Careers - My New Zealand 'ski and GP' job

Dr Lynda Carter describes how her job as part-time GP and part-time ski slope doctor has helped enhance her medical skills - and improve her skiing.

Dr Lynda Carter: working on the ski slopes has improved her trauma skills as well as her skiing
Dr Lynda Carter: working on the ski slopes has improved her trauma skills as well as her skiing

After qualifying as a GP in 2009, I wanted to do something to broaden my experience, as a doctor and a person, but also consolidate my skills as a GP.

I heard about a job working part-time as a GP and part-time as a doctor on the ski slopes in New Zealand and decided this was for me.

I moved to Wanaka on the South Island of New Zealand, where I worked part of the week at a commercial ski resort called Treble Cone and the rest at Aspiring Medical Centre, one of two GP surgeries in Wanaka.

A day on the slopes
The clinic opens at 9am and the day begins with a perilous journey winding up the road to Treble Cone ski field. At the beginning of the season it can be treacherous due to snow and ice. Snow chains need to be carried, and occasionally fitted, which can be very entertaining.

The mornings are normally quiet. This is a good time for the nurse and I to check the stock and have a cup of tea. The clinic consists of three beds in one room and a one-bed trauma room.

In the trauma room we keep a supply of medications, oxygen and nitrous oxide, emergency airway equipment and an automated external defibrillator.

As the morning is the quiet time, the nurse and I can take it in turns to ski or snowboard, wearing a radio so that you can be kept informed if the clinic is filling up. On a typical day, I manage around 90 minutes of skiing but this can range from nothing if the clinic is busy, to three hours if the clinic is quiet.

The afternoons are busier with accidents on the slopes. On an average day I see around 10 patients with conditions ranging from simple sprains to spinal trauma.

Any patient who is too injured to ski to the clinic is brought down by ski patrol, who are all trained in first aid. At the clinic we assess and stabilise patients.

Anyone needing an X-ray or further management is transported off the mountain by their own car, ambulance or helicopter depending on their needs.

The day ends at 4.30pm when ski patrol confirms that there is no-one left on the slopes and we are safe to go home.

A Rural GP
General practice in New Zealand is a little different from the UK. There is a large transient population of tourists with the ski season and summer visitors.

My GP role includes what I do as a GP in England but there is more accident and emergency work with fracture diagnosis and management.

We have an X-ray machine in the practice with a daily radio graphy session in the afternoon.

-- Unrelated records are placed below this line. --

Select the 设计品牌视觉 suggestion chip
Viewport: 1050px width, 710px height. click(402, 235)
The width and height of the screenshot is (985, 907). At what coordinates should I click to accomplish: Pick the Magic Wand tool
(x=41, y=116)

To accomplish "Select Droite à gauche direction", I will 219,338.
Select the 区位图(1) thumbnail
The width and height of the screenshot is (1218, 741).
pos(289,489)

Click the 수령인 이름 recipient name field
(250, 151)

As there are few older people there is much less chronic disease management and fewer home visits. It costs patients more for a home visit so if they can get to the surgery they will.

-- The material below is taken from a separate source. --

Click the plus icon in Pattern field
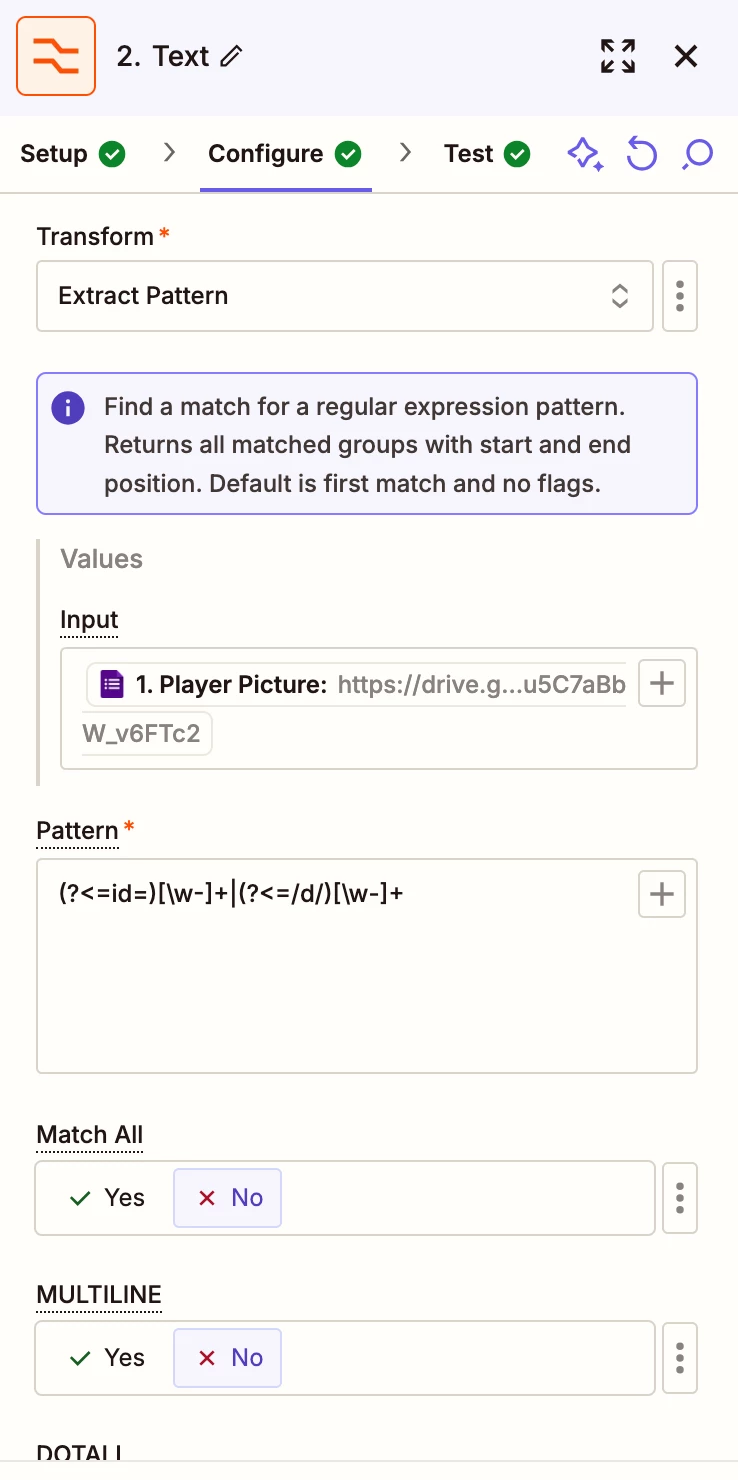 pos(661,894)
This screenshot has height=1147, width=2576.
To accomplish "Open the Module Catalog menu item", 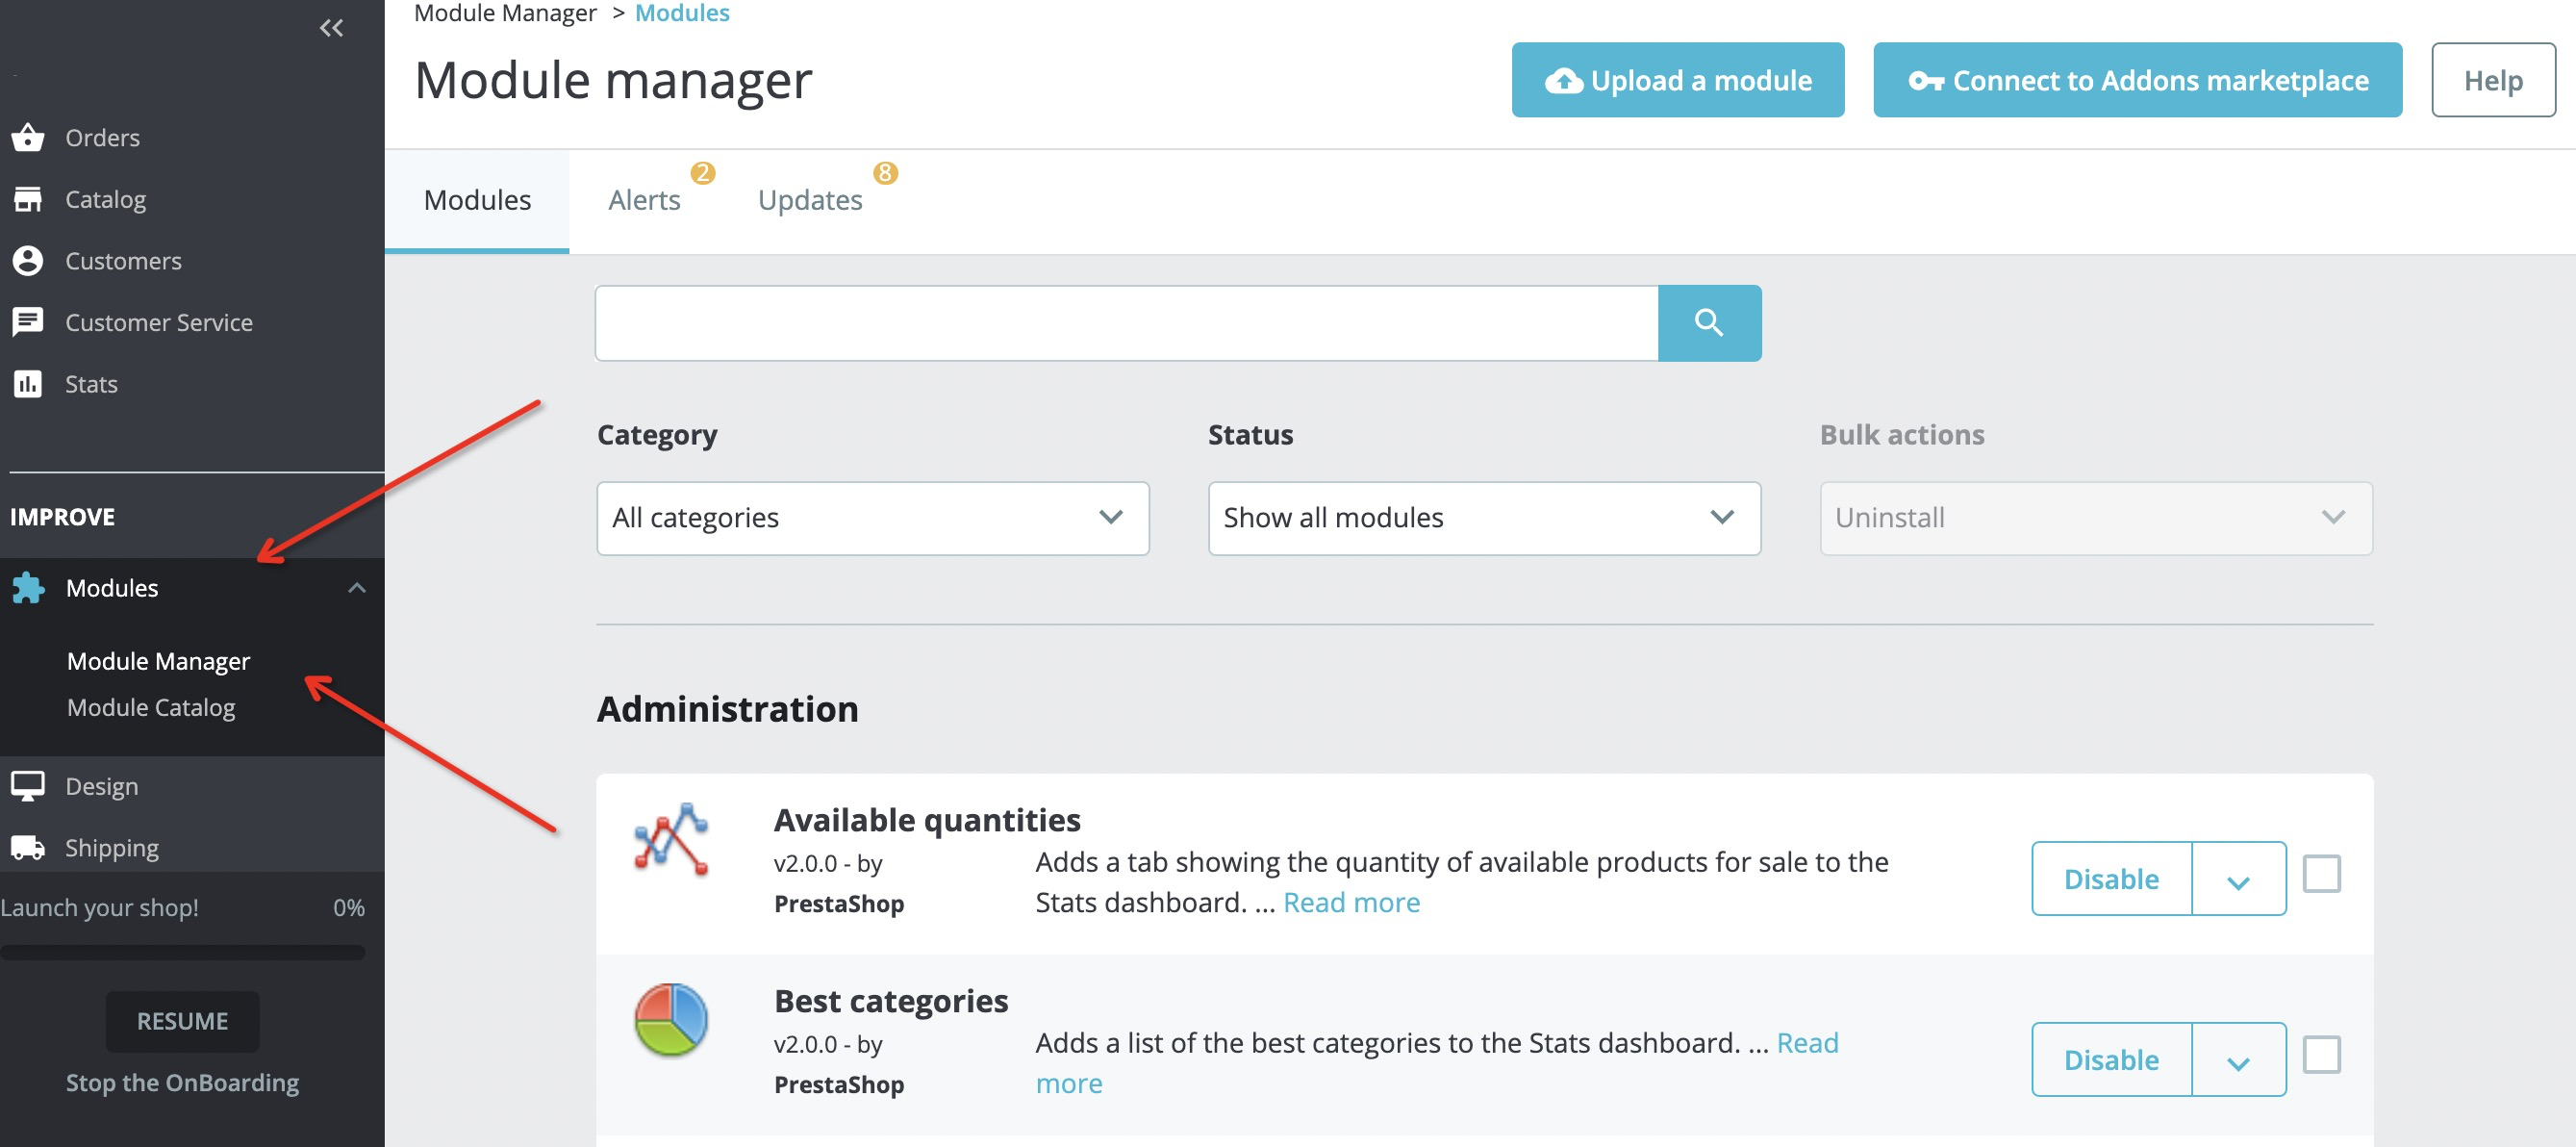I will coord(149,706).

I participate in the on-call rota looking after the out-of-hours needs of the patients. The nearest rural hospital is 90 minutes away by car and the nearest hospital with ICU, paediatrics and surgery is five hours away by ambulance. This plays a role in decision making. At times a helicopter is needed to ensure quicker access to the hospital.

Improving my skills
Working as a ski slope doctor and rural GP in New Zealand has given me the opportunity to improve both my emergency care skills for trauma patients and my skills as an out-of-hours doctor, as well as improving my skiing.

However, working in a country with a private health care system has also made me appreciate the NHS more.

  • Dr Carter is now a locum GP in West Yorkshire and East Lancashire
Before you go

If this appeals to you, things to consider are:

  • Do you want to work solely as a ski slope doctor or work in general practice as well? The advantage of sole work on the slopes is more time to ski but there is potentially less pay.
  • Some ski field clinics are owned by the ski field and others by a medical centre. This may affect whether you are expected to work at a medical centre as well as the ski field.
  • Different ski fields pay differently - hourly rate, daily rate or a percentage of income generated - so check this out first.
  • Do you want to participate in out-of-hours GP care? This is good experience but find out how much you will be expected to do and be sure your terms of work are agreed beforehand.
  • Talk to someone who has been in the post to find out as much as possible about the job before you apply or accept the post.
  • If you do go, stock up on thermals as central heating is almost unheard of.